Washington

Members of the new Global Fund to Fight AIDS, Tuberculosis and Malaria were set to meet in New York this week to decide how best to distribute its first round of funding.

But its governing board is already facing some tough questions about how it has managed the ambitious international project during its debut year.

The fund was launched last July, when leaders of world's eight most powerful nations pledged to contribute US$1.3 billion between them for public-health projects — including some applied research — aimed at countering the three diseases, which between them kill about six million people each year. Further public and private donations have since built the fund up to $1.9 billion.

A technical review panel vets grant proposals before the governing board makes the final decisions. Fund supporters say these provisions should make for a rational, fair and expeditious grant-application process.

But some scientists and government officials charge that the fund was slow to issue clear guidelines for grant proposals. Interested parties were then given only two months to develop proposals for the first round of grants, worth up to $400 million, to be disbursed at the New York meeting.

“We probably did it too fast and didn't give enough information out,” concedes Bill Steiger, a health-department official involved in running the fund in the United States.

The fund has also not determined how it will evaluate the success of projects that it does support, despite requests from anxious donor governments that it does so.

Scientists say that the formation of the technical review panel — set up just weeks before it met in Geneva in March to look at 322 grant proposals — was rushed.

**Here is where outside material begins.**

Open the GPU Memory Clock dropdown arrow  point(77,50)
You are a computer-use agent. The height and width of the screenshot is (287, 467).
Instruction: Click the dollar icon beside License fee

“People are worried that if they rush the money into the hands of countries that are not prepared to spend it effectively, it's going to be just as bad as not spending it at all,” says Richard Chaisson, director of the Center for Tuberculosis Research at Johns Hopkins University in Baltimore. Chaisson was invited to serve on the review panel but says that he was unable to do so because of the short notice he was given.

“We have to get it right this time,” says Gail Cassell, vice-president for infectious diseases at Eli Lilly, an Indiana-based drug company. “I fear that, because we are expected to do it so rapidly, we won't.”

The fund's supporters say they had to move quickly to meet the expectations of donors. “There has been enormous pressure for us to move fast and to show that this can work,” says Anders Nordstrom, the fund's interim director. He says that most of the criticism comes from scientists and officials in rich, donor countries, not from the poor countries that have to deal with the diseases.

And while the fund is being attacked for imperfections resulting from its haste to swing into action, other critics argue that its war chest is too puny to tackle the diseases. They point out that Kofi Annan, the secretary general of the United Nations, who pushed for the creation of the fund, has said that between $7 billion and $10 billion in extra aid is needed to combat AIDS alone.

“The amount of money that donors have contributed so far is quite unimpressive,” says Amir Attaran of Harvard University's John F. Kennedy School of Government. But government officials say that the private and public sectors will increase their investment once they see that their initial money has been wisely spent.